Diz-se que brasileiros levam tempo para se firmar no futebol italiano. Que o sistema tático da Serie A exige adaptação longa, especialmente para alas acostumados ao jogo aberto do Brasileirão. Luís Henrique desmentiu essa premissa em 43 partidas — e a Copa da Itália conquistada nesta quarta-feira (13) contra a Lazio, por 2 a 0, no Estádio Olímpico de Roma, é a prova mais concreta disso.
Como a Inter controlou a Lazio sem precisar acelerar
A Inter de Milão dominou os 90 minutos com compactação defensiva alta e transições ofensivas curtas, impedindo que a Lazio construísse saídas pelo corredor central. A linha de pressão nerazzurra funcionou praticamente sem variação de bloco, o que sufocou a criatividade dos romanos no terço médio. O resultado foi uma vitória administrada, não conquistada no limite — diferença tática relevante quando se analisa maturidade de elenco.
A Internazionale confirma assim a Doppietta: Serie A e Copa da Itália na mesma temporada 2025/2026, sob o comando de Cristian Chivu. O clube chega ao seu 10º título da competição nacional de copa, consolidando uma das campanhas mais dominantes da história recente do futebol italiano.
O que Luís Henrique entregou em uma temporada de estreia
Entrar no segundo tempo de uma final e levantar um troféu não é contribuição menor — mas os números da temporada de Botafogo para cá constroem um argumento mais sólido. Em 43 partidas, o ala registrou 2 gols e 3 assistências, atuando principalmente como referência de largura no sistema de Chivu, com função híbrida entre fixação posicional e participação nas transições.
O perfil tático de Luís Henrique se encaixa no que a Inter demanda de seus alas: capacidade de segurar a bola em zonas de pressão, oferecer linha de passe curta para o pivô e cobrir o corredor quando o lateral avança. Não é um número 7 de explosão pura — é um jogador de sistema, o que explica a adaptação rápida.
"Um ala que entende compactação e ainda consegue criar desequilíbrio em espaços reduzidos é raro. Esse perfil vale ouro em esquemas de bloco médio", observou um analista tático europeu especializado em futebol italiano.
O próprio jogador dimensionou o que representa a conquista dupla:
"Essa temporada vai ficar marcada para sempre na minha vida. Chegar à Inter e já conquistar a Serie A e a Copa da Itália mostra que fiz a escolha certa e que todo o trabalho do grupo valeu a pena."
Quem sai perdendo com o crescimento de Luís Henrique
O avanço do ex-Botafogo no radar da Seleção Brasileira inevitavelmente comprime o espaço de outros alas que disputam a mesma posição na lista de Carlo Ancelotti. O perfil de jogador de sistema, com capacidade de atuar em estruturas de pressão alta e média, é exatamente o que o treinador italiano tem buscado para equilibrar o setor ofensivo da Seleção. Nomes que dependem de liberdade posicional para render ficam em desvantagem direta.

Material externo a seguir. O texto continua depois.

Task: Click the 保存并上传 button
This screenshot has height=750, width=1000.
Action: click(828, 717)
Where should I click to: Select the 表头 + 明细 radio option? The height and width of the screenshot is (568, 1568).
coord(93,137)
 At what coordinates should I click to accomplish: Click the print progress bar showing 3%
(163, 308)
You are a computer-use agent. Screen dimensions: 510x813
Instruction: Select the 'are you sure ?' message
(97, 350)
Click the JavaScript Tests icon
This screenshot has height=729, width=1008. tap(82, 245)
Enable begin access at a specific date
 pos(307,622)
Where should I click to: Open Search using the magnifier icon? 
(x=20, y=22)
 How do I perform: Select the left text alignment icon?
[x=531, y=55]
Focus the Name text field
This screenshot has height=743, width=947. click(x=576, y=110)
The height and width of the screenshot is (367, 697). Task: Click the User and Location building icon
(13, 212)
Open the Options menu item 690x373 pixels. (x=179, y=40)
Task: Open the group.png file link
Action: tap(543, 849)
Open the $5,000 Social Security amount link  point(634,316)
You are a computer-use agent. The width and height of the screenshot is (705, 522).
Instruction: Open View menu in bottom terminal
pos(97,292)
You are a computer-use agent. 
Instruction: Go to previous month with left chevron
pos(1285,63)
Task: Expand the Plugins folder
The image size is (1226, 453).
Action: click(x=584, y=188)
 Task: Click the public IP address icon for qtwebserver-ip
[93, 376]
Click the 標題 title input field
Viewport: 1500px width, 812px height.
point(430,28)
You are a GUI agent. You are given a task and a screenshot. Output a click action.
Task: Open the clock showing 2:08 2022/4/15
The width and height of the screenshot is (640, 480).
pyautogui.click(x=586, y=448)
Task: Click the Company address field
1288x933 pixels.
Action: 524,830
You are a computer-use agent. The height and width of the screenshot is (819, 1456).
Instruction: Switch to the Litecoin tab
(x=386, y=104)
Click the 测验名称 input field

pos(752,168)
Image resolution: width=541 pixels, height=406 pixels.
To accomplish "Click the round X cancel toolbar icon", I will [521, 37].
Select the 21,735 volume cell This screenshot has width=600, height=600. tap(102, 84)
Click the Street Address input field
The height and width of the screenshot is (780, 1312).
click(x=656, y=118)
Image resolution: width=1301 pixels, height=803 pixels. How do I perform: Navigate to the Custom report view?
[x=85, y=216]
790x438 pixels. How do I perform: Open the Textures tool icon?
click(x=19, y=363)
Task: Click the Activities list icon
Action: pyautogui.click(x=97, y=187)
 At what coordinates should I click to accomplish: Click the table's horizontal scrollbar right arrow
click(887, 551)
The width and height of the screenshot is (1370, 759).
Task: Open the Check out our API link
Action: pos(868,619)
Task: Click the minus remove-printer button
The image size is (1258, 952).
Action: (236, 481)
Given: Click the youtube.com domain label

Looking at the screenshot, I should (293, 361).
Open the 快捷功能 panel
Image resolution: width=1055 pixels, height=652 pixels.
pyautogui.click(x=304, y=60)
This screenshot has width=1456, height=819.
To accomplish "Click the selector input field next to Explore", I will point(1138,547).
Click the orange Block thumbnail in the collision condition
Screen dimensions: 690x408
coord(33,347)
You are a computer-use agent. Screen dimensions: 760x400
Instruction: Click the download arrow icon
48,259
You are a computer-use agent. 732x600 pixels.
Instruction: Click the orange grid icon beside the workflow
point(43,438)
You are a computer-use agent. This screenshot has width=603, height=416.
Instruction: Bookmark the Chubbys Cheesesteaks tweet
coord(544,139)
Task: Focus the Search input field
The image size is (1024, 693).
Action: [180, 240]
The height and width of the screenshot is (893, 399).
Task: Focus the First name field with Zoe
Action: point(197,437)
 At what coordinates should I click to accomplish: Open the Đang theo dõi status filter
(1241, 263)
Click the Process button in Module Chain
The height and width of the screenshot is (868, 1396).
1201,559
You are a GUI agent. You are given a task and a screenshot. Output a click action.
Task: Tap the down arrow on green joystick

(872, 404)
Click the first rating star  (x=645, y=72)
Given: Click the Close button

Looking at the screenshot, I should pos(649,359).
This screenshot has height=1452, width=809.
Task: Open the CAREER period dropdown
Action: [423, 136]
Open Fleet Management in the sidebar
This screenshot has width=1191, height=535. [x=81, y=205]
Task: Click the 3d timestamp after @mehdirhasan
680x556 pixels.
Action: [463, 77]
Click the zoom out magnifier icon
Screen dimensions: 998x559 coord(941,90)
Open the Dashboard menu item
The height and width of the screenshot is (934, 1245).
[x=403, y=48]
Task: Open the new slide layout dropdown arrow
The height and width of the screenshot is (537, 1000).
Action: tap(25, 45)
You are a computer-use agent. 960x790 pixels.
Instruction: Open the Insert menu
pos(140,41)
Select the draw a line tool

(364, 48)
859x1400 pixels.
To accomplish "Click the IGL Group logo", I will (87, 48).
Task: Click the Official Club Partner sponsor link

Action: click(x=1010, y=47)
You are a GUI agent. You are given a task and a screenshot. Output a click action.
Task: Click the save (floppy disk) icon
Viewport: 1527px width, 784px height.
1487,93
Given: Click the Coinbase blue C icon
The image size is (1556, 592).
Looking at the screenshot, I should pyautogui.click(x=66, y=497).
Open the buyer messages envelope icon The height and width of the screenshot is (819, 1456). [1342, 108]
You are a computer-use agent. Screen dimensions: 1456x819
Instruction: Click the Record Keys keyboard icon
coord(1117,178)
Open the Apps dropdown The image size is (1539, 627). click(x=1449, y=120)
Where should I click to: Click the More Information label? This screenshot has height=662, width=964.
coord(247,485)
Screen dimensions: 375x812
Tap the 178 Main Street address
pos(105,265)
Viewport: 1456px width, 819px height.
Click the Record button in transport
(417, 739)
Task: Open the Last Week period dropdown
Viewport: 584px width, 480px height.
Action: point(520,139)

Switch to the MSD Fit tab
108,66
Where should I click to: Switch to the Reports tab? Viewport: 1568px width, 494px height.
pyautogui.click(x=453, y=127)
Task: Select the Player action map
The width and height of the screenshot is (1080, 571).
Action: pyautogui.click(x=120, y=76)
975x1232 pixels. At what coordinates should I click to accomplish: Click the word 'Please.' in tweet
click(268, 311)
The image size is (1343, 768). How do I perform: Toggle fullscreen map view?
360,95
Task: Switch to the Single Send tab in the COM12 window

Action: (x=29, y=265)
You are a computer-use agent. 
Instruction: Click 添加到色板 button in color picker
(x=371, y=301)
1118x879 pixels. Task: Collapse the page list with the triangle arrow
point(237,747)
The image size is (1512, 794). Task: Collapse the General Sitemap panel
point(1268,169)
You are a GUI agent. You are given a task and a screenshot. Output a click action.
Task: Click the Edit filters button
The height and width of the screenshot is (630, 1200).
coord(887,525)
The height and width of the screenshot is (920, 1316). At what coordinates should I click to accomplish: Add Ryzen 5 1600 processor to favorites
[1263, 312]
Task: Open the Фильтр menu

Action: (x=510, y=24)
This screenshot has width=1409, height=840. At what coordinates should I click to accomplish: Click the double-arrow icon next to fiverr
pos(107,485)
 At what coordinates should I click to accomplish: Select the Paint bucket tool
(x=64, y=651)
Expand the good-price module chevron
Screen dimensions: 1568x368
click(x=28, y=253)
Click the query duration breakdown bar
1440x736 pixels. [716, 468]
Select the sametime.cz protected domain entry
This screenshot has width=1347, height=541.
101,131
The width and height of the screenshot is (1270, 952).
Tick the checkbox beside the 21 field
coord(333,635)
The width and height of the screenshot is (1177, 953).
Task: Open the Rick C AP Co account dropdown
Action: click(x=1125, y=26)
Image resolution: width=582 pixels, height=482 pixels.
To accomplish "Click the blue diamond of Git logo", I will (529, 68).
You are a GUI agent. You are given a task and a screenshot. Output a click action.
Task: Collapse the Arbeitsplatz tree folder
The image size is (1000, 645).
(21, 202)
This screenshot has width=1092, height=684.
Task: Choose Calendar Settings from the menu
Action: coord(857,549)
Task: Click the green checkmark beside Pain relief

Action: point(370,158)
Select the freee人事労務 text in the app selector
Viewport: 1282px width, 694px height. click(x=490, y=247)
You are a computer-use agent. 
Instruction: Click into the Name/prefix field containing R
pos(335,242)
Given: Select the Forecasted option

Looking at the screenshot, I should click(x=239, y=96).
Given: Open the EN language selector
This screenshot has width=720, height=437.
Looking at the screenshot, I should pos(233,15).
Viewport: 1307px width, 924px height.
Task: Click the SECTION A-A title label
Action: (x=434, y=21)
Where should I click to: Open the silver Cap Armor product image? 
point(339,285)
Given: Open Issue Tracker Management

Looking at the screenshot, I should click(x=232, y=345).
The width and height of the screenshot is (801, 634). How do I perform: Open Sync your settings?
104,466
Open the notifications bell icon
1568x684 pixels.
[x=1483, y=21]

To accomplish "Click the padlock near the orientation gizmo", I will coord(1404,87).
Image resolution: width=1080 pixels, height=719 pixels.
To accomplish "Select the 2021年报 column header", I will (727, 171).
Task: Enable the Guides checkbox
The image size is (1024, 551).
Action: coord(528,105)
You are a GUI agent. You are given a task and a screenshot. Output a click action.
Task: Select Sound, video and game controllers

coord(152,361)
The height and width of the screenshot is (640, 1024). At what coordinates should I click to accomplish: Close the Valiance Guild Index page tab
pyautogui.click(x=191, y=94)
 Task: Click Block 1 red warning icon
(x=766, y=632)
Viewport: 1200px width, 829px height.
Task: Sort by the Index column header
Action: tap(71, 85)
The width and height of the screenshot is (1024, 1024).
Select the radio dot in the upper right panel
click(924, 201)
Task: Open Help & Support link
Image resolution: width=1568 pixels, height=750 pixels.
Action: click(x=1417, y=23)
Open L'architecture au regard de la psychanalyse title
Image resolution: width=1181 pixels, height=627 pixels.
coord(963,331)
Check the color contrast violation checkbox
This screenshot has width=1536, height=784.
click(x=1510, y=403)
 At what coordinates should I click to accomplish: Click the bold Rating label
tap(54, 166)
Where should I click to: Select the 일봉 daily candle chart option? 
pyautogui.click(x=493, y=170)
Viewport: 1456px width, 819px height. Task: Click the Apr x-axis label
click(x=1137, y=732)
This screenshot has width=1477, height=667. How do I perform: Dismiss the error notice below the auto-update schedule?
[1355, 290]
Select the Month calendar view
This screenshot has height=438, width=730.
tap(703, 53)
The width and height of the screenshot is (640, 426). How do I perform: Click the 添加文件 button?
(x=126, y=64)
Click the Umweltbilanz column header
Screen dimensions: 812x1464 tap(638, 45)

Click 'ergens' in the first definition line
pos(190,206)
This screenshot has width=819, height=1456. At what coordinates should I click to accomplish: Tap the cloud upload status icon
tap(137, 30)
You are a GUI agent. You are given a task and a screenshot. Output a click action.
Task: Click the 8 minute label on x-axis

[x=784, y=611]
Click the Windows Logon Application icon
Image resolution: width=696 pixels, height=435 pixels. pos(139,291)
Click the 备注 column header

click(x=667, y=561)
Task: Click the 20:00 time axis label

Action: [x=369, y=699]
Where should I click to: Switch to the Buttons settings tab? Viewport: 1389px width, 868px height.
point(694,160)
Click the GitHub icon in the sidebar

Luís Henrique acumula agora dois títulos de alto nível em uma única temporada europeia — credencial que poucos brasileiros na mesma faixa etária possuem no momento. A combinação de regularidade (43 jogos) com participação direta em gols e assistências (5 no total) cria um dossiê difícil de ignorar.
O efeito cascata na Copa do Mundo e o que Ancelotti precisa decidir
Com a Copa do Mundo 2026 se aproximando, Ancelotti enfrenta o problema bom de ter opções táticas variadas para o setor ofensivo. Luís Henrique representa uma alternativa funcional para sistemas que exigem largura e cobertura — não apenas criatividade individual. Esse tipo de jogador resolve problemas táticos específicos, especialmente em jogos de mata-mata onde o adversário fecha os espaços centrais.
A Inter ainda tem dois jogos na temporada, incluindo a visita do Hellas Verona no domingo (17), às 10h. Para Luís Henrique, cada minuto adicional em campo é argumento a mais na mesa de Ancelotti. Vale gravar o jogo de domingo e observar como Chivu o utiliza com o título já conquistado — é nessas partidas sem pressão que o perfil tático real do jogador aparece com mais clareza.